From a tactical sense, the changes make sense for spacing purposes given how much Hachimura has played off the ball since joining the Lakers. The other side of the coin, however, is how this has defanged some of his bite.
While the team still does attempt to carve out room for Hachimura to bully mismatches when situations arise, for the most part, he has been dependent on others to generate his looks for him. On the season, a career-high 86% of his makes have come from a teammate’s assist. That’s up 12% after being traded to the Lakers and 22% from his 2022-23 season with the Wizards.
Despite getting his feet wet with the Lakers toward the tail end of last year, Hachimura is still attempting to nail the balancing act of optimizing the team while also not losing himself.
In the instances where he succeeds, Hachimura plays like a lethal third option, punishing the opposition with his shooting touch and finishing at the cup after James and Davis collapse the defense. When he fails, Hachimura gets tunnel vision by attacking a crowd of defenders, or worse, is reduced to standing on the wing motionless.
While his uneven play on offense has certainly been a factor in his fluctuating role and inconsistent minutes, a bigger reason in the coaching staff’s eyes is likely due to his defense.
After showing flashes of being a switchable on-ball defender with his burly frame and agile feet, Hachimura’s overall effort on the defensive end has been unreliable to start the year.
Beyond being susceptible to blow-by’s and ill-timed screen navigation, Hachimura has especially been burned off the ball on several occasions, losing his man on cuts and relocations.
To make matters worse, Hachimura has not helped on the boards nearly enough when he’s been on the floor to make up for some of his shortcomings. While individual rebounding numbers aren’t entirely indicative of effort or ability, Hachimura is posting a career-low 9.9% defensive rebound percentage this season, which ranks in just the 28th percentile among forwards.
For a team that has struggled as mightily on the defensive glass as the Lakers, they desperately need players with Hachimura’s size to help Davis end possessions down low.
It’s still admittedly very early to make any broad conclusions about Hachimura as there are more than enough contextual reasons to be patient with him as he eases his way back into the groove of things.
That said, given the variability in his role, the team’s recent skid, and the sheer optionality his contract allows, there will be murmurings about his long-term outlook with the team. His name has already been in trade rumors and those will likely only continue after he becomes trade-eligible on Jan. 15th.
His staunchest defenders can point to his shooting continuing to trend upward and his fit next to James as reasons for riding out this rough patch.

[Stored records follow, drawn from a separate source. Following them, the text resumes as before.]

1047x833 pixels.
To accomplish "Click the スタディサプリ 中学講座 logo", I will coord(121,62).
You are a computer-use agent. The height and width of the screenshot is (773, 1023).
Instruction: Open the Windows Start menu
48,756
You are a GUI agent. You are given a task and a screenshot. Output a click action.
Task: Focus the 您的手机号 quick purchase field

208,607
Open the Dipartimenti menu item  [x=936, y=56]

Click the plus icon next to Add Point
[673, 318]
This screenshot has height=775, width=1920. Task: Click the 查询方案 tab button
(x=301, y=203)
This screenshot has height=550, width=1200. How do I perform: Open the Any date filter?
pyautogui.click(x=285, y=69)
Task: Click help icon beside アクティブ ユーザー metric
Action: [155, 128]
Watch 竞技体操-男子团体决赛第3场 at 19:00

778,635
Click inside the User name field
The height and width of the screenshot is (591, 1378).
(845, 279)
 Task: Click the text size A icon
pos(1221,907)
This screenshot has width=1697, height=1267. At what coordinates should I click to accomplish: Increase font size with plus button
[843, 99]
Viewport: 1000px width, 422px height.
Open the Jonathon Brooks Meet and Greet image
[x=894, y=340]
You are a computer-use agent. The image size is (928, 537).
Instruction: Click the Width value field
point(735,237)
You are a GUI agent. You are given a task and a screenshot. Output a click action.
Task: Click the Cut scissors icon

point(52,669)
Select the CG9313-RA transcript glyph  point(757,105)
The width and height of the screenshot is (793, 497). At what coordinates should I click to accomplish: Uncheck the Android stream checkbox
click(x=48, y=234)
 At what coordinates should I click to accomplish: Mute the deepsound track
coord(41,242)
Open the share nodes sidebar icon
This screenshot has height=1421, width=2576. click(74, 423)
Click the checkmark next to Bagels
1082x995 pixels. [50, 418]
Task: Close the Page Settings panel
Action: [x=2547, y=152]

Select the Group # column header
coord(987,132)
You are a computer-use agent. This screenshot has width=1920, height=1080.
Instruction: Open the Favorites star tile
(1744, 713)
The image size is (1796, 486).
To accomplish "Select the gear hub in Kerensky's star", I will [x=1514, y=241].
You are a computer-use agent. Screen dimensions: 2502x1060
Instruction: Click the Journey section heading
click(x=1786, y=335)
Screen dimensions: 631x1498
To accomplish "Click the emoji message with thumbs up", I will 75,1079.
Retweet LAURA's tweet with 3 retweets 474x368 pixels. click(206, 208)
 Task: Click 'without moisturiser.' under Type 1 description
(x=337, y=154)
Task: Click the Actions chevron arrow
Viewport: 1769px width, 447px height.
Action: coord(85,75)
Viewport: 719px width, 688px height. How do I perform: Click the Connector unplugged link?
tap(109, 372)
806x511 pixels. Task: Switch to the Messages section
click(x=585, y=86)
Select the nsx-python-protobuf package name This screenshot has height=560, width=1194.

The Lakers are 6.1 points better than the opposition when the two share the floor this year and Hachimura’s true-shooting percentage is a staggering 17 points higher next to James compared to when he’s off. That’s the highest discrepancy among Lakers who have played at least 100 minutes with James this season.
His fiercest detractors can argue his shooting does not equate to spacing as teams will still play off of him in the half-court. There are also the aforementioned question marks on defense and the mixed results from the Hachimura, James, and Davis trio thus far.
The Lakers are 7.3 points worse than their opponent when the three have shared the floor this season. They’ve only played 116 possessions together, so the sample is small, but it hasn’t been the smoothest combination when they’ve been out there.
Time will tell if Hachimura can take the steps many expected he would on this current iteration of the Lakers team. His slow start isn’t entirely his fault, but he’s not blameless either.
History has shown how fickle public opinion of a player can be. Sometimes all it takes is a hot stretch to swing things back in their favor. Fortunately for Hachimura, he’s already proven that he’s capable of doing just that regardless of how bright the lights are.